In questo caso è sicuramente difficile raccontare l’emozione che ho avuto bevendo questo vino. Vino è addirittura termine quasi riduttivo. Posso dire che nei miei appunti l’ultima parola scritta è stata “eccellente“. Ma sicuramente non rende bene l’emozione di trovarsi di fronte ad un vino di 14 anni della Loira : Chenin Blanc in purezza, vinificazione direttamente in botte, lunghi affinamenti. Dimenticavo: Domaine Huet è stato per certi versi precursore della biodinamica, un visionario in passato.
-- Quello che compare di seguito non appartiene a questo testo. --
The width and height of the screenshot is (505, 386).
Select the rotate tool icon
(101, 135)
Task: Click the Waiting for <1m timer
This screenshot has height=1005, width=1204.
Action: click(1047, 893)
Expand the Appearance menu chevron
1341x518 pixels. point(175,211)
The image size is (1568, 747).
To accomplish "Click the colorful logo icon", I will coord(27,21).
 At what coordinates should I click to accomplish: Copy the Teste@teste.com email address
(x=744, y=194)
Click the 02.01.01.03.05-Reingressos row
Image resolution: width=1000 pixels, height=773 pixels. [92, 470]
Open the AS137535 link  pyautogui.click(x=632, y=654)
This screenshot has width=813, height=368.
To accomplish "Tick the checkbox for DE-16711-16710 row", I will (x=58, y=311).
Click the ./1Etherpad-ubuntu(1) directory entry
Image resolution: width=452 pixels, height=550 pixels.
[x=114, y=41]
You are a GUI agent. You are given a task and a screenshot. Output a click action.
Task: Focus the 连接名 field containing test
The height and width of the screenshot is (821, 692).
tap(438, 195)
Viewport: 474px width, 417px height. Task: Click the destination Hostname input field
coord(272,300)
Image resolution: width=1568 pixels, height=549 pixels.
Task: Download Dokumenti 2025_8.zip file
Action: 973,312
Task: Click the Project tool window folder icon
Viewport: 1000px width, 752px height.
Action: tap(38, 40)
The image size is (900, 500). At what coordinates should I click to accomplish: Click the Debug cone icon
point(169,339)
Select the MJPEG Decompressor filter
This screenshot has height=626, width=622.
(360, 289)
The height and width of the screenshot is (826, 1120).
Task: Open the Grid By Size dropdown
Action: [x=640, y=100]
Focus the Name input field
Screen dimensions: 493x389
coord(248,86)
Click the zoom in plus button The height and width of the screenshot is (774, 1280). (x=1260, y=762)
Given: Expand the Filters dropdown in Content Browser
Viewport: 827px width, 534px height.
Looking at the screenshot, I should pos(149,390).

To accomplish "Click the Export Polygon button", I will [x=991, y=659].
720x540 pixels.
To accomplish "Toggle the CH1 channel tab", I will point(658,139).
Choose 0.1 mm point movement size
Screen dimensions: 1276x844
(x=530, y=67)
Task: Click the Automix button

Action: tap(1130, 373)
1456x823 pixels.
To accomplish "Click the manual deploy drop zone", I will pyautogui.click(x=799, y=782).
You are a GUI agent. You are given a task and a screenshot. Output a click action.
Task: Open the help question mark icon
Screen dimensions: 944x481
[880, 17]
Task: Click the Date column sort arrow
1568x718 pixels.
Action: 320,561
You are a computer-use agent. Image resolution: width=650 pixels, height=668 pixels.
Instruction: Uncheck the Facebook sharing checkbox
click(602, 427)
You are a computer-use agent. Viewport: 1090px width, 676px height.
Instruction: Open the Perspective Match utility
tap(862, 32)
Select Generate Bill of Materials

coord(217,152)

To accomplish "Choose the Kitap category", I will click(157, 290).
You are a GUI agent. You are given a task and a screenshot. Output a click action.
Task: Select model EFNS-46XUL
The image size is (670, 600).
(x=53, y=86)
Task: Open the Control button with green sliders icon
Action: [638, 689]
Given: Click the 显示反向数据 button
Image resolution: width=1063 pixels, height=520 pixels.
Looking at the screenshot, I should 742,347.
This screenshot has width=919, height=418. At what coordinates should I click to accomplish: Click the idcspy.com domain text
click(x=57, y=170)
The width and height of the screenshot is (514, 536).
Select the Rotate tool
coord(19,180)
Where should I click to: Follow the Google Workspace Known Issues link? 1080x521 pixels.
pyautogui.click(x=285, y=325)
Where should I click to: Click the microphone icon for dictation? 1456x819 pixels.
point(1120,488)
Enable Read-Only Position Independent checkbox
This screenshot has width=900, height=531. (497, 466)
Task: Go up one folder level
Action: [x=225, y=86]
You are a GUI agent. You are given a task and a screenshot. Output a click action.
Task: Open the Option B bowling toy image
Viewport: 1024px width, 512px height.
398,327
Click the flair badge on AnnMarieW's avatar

Ma al di là delle questioni tecniche, questo è un vino che colpisce per integrità, perfezione, eleganza. Colore dorato, con un leggero richiamo all’ambra, dimostra già una discreta consistenza nel bicchiere. Al naso è un continuo inseguirsi di sentori: miele di acacia, zafferano, erbe aromatiche, timo, rosmarino e salvia; anche un leggero richiamo al floreale, zagara, e al fruttato, note di frutta a polpa bianca molto matura. Sentori, e questo è l’aspetto più bello, netti, puliti, che non smettono mai di salire. Ho passato lunghissimi minuti con il naso nel bicchiere, cercando di cogliere tutte le sfumature. Di sicuro non ci sono riuscito, ma c’è uno stato d’animo che descrive bene quegli istanti: serenità e piacevolezza. Quiete.
In bocca è (copio direttamente gli appunti) decisamente fresco e sapido, morbidissimo, leggermente abboccato, lunghissimo e piacevolissimo. Non finisce mai, persistenza record. Bevibilità enorme, scorre lieve in bocca, lasciando una scia di miele e nocciole. E quel che impressiona è il fatto che un vino del genere può durare tantissimi altri anni, senza colpo ferire, migliorando ed evolvendo.
Grandissima emozione e grandissima bevuta. Eccellente.